Reinventing the Meet and Greet

If you could personally meet every voter, you would win, hands down. But since you can't, you have to make tradeoffs. Person-to-person contact produces the highest response of any campaign activity, by far. That's why going door-to-door is so important. But it's obviously the most time-consuming.

by | Jun 4, 2024

“What is the best way I can spend my campaign dollars – and my time – to reach voters?”

This is the million dollar question for every campaign. If you could personally meet every voter, you would win, hands down (well, hopefully). But since you can’t, you have to make tradeoffs.

Person-to-person contact produces the highest response of any campaign activity, by far. That’s why going door-to-door is so important. But it’s obviously the most time-consuming.

So what’s the next best thing to going door-to-door and meeting people personally? Some research suggests that just being in a neighborhood or city can have a positive and lasting effect. Having a local event creates a sense of proximity for voters that isn’t as good as meeting you personally, but close.

If local events are this valuable, how do you get the most bang for your buck? It starts with a tried and true activity familiar to any campaigner: the traditional meet and greet, or house party. The goal is to leverage the local event as the foundation of all of your other voter contact activities. Far more than just an event, it ties into a hyperlocal advertising strategy across multiple channels.

Imagine having canvassing crews deployed to targeted households while ad buys are targeted to specific ZIP codes and digital ads are customized to specific audiences within tight geographies — all with the goal of communicating that the candidate is nearby.

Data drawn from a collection
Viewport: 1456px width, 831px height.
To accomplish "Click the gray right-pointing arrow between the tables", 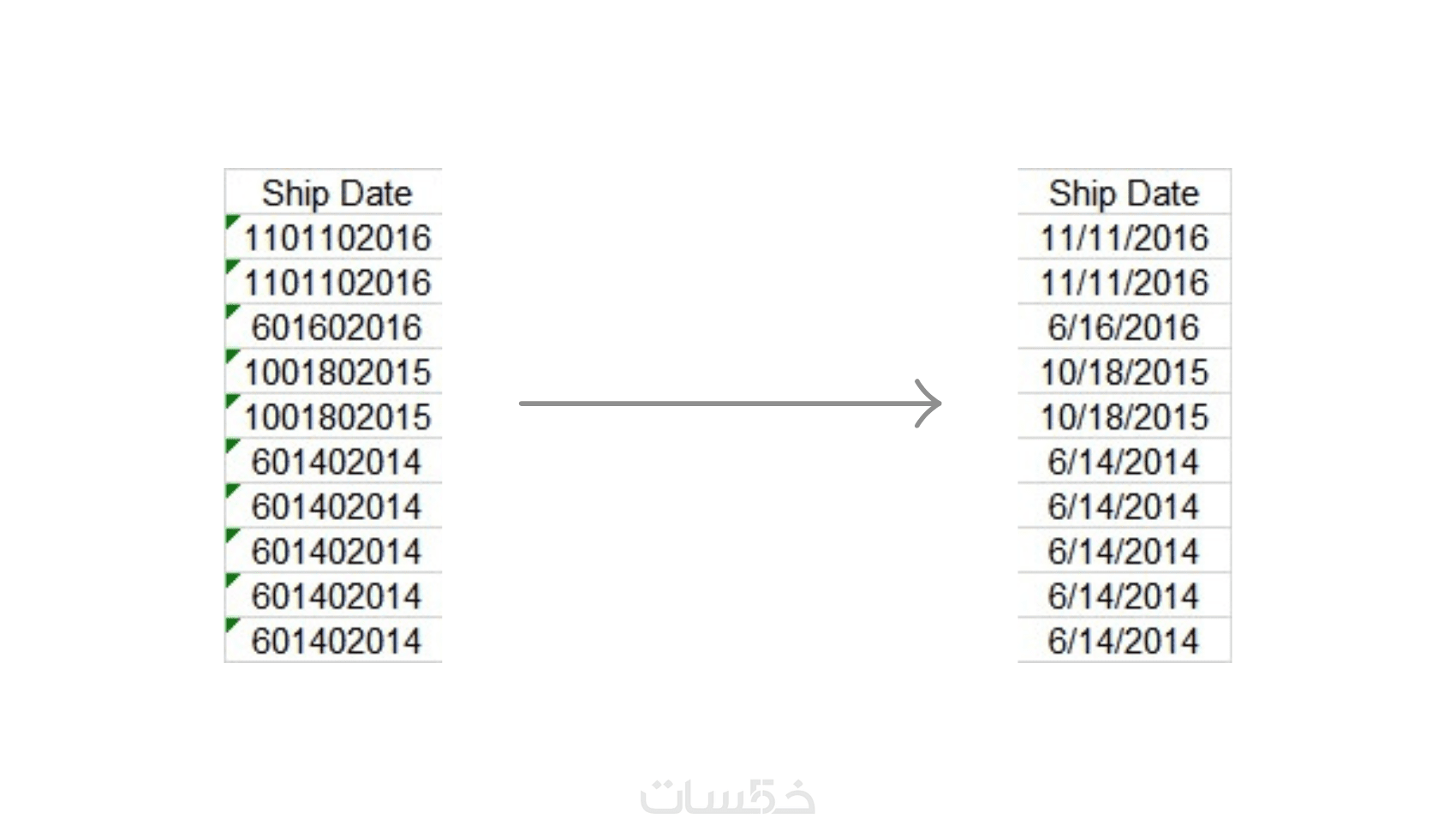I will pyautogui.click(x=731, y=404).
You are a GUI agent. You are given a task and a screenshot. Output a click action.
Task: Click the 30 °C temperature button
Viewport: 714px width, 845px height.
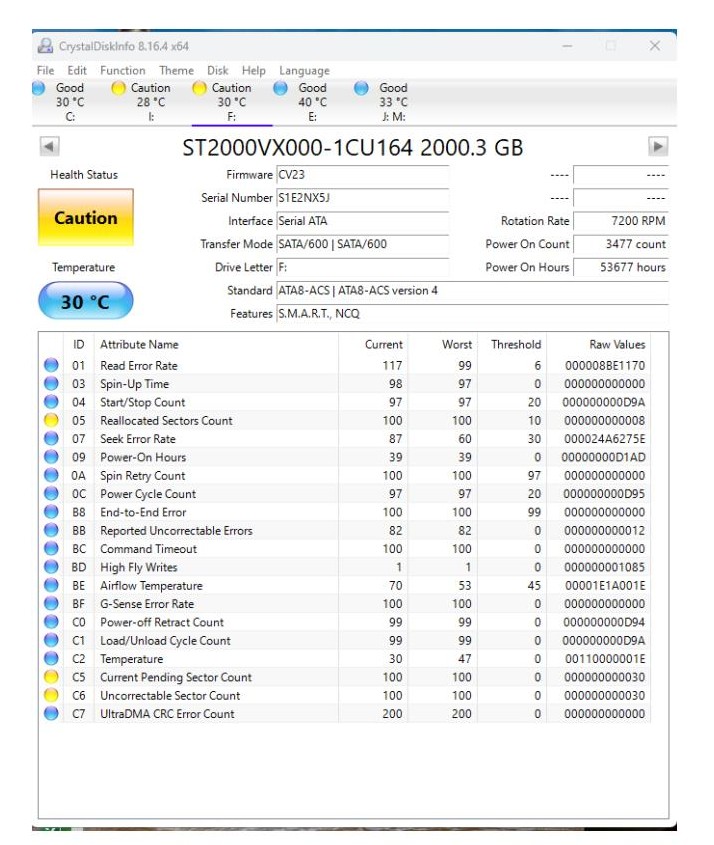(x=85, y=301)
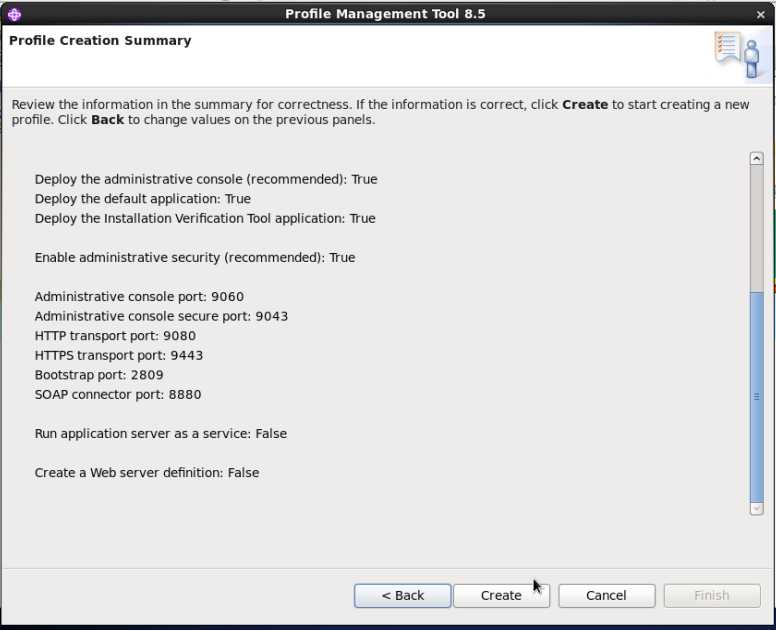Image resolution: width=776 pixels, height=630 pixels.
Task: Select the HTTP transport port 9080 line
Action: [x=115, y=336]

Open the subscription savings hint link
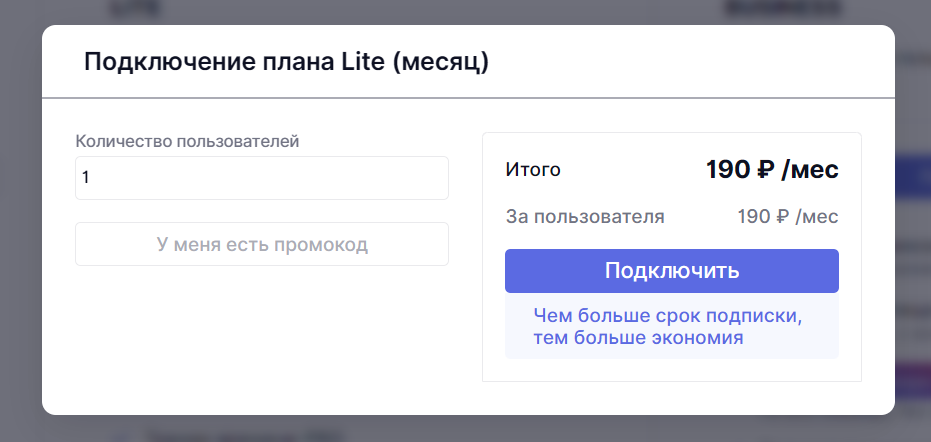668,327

- _ACTIVITIES_
1. In the article on campaign meet and greets, what tried and true activity is named as the starting point for getting the most from local events?
2. Continue the article on reinventing the campaign meet and greet from its last sentence.

- _TASK RESULTS_
1. The traditional meet and greet, or house party.

2.
If voters show enough interest to attend the event, then the candidate does get to meet them and pitch them on their candidacy and hopefully a contribution. But the real ask coming out of one meet-and-greet is to get attendees to host their own, thus creating a viral loop that expands the campaign’s direct voter contact and leaves a lasting, personal impression with the community.

As the election gets closer and events get larger, the same process can be deployed to attract attention, register attendees, and “up-sell” additional engagement.

Would love your feedback if anyone has tried something like this!

The New Meet & Greet:

  1. Find families who will host a meet and greet in their home.
  2. Promote the upcoming meet and greet with geotargeted promotions via all available channels. All communications should be localized, even using the hosts’ picture if possible.
    1. Postcards
    2. Facebook
    3. Digital ads
    4. Targeted cable buys (can target cable buys down to the ZIP code level, so this can be very cost-effective)
    5. Door knocking
  3. Accept registrations via Eventbrite to capture data. Cross-promote via Facebook. Email 2-3 reminders prior to the event.
  4. Promote the meet and greet on the day of the event so people in the area know you are there. Make it something spectacular.
    1. Yard signs
    2. Balloons
    3. Bumper stickers
    4. Signs at the entrance to neighborhoods, like realtors use for open houses
  5. At the event:
    1. Make sure everyone who attends shares their email address and preferably phone number. You want to match attendees back to the voter file.
    2. Share your story and why you are running
    3. Ask for a contribution
    4. Ask attendees to host a meet and greet themselves
  6. Post pictures and video clips of the event everywhere:
    1. Facebook
    2. Instagram
    3. Snapchat
    4. Email (emails w/ event photos should strongly encourage people to host a meet and greet)
  7. After the event, have staff follow-up with all attendees.
    1. If they did not donate or signup to host, ask them to host
    2. If they made a contribution, thank them and ask them to host an event
    3. If they offered to host an event, thank them and get a date on the calendar
  8. Repeat for each new host
  9. Recruit new hosts via digital ads, personal network, etc
  10. Once ballots are out, send a postcard to everyone who attended an event, thanking them for coming and asking them to help get out the vote.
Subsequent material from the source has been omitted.